Positively selected variants are also enriched in variants affecting transcription factor (TF) binding (OR = 1.75; p = 1.6 × 10−6; Figure 2A), based on allele-specific binding (ASB) events detected in chromatin immunoprecipitation sequencing (ChIP-seq) data covering 1,025 human TFs and 566 cell types (false discovery rate [FDR] < 0.01).63 For example, the positively selected rs3771180>T variant (s = 0.015, T = 2,250, psel = 0.005) at the IL1RL1 locus disturbs the 7-bp binding motif of JUND (OR = 3.07; padj = 5.7 × 10−12) and is associated with a lower risk of asthma64 and higher neutrophil levels.14 Moreover, 17 of the 265 TFs with at least five ASBs have ASB-associated variants enriched in positive selection signals, and the genes closest to these ASBs are enriched in IGs (OR = 1.24; p = 0.04). Collectively, these results provide insight into the regulatory mechanisms underlying recent human adaptation in the context of immunity to infection.

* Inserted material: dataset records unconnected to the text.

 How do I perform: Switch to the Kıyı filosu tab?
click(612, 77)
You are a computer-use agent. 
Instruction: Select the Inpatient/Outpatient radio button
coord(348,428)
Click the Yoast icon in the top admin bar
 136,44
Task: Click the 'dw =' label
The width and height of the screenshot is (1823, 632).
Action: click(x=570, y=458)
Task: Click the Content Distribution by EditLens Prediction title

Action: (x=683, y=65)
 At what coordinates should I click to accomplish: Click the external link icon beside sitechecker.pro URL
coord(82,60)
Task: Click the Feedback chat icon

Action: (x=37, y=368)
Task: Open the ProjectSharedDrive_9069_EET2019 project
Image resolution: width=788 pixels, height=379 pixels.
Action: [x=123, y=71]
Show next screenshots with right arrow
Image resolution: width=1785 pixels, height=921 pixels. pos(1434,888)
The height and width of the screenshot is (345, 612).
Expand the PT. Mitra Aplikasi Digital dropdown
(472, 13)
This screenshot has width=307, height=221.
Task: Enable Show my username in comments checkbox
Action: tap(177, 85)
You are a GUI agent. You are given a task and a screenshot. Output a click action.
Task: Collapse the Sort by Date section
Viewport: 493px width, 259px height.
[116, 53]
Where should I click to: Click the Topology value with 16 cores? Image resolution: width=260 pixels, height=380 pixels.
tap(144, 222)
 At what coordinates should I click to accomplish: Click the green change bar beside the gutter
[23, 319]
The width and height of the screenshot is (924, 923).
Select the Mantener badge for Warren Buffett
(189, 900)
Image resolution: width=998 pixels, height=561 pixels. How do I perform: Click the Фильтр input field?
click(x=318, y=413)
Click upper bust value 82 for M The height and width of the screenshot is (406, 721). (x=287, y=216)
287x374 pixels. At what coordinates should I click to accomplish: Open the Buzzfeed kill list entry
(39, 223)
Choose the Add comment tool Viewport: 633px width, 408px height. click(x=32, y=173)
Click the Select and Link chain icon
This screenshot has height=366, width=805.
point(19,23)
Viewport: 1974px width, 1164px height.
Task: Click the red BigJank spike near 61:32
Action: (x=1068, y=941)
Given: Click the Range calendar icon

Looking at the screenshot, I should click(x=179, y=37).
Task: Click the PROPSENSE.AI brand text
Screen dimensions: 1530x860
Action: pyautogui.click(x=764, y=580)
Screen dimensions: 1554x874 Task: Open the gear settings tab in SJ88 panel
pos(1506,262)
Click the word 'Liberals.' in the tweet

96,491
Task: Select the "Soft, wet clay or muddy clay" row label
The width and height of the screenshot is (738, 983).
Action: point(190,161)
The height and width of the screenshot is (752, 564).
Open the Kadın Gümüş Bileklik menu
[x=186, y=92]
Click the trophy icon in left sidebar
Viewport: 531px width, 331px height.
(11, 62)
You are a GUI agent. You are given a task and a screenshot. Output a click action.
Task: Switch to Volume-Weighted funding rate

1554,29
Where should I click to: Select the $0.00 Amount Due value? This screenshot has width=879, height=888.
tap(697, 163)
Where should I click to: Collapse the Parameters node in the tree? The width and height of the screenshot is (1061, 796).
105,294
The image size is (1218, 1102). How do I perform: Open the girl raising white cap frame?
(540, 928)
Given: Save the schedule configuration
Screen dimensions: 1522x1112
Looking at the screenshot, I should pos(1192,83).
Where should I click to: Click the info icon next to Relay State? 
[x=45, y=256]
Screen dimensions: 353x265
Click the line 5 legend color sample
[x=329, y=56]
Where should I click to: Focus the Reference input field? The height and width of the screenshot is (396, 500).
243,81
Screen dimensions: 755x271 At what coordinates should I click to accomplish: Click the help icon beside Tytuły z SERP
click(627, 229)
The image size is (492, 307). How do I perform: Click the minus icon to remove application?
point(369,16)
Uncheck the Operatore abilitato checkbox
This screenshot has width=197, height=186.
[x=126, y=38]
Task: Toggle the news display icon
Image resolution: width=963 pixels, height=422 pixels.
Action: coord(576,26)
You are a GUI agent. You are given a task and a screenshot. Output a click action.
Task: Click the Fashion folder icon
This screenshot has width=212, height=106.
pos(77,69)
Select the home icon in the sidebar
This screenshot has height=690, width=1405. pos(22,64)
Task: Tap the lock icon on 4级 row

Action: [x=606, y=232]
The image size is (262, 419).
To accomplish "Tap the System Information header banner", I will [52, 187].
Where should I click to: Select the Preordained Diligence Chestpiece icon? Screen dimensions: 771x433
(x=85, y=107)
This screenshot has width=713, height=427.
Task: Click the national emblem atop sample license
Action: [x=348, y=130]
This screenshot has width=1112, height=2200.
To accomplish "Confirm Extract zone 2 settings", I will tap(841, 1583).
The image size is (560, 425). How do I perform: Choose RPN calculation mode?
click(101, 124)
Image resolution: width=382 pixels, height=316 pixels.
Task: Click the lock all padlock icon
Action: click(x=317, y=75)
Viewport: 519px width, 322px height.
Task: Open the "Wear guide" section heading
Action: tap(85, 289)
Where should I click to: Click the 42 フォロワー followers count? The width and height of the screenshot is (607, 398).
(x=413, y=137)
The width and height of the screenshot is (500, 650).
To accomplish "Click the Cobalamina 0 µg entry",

Directional selection has affected leukocytic lineages since the Bronze Age

We analyzed epigenomic data from ENCODE,65 to identify the tissues for which the regulatory elements were the most enriched in positively selected variants. In tests with matched controls and correction for multiple testing, we found an enrichment in positively selected variants at DNase-hypersensitive sites in 24 of the 41 tissues and cell types tested, including monocytes (padj = 6.1 × 10−7), tonsils (padj = 2.1 × 10−6), and blood (padj = 1.0 × 10−5) (STAR Methods). These results, together with the enrichment in ASB in candidate variants close to IGs, led us to investigate whether positively selected variants affect hematopoiesis by altering hematopoietic cell fractions.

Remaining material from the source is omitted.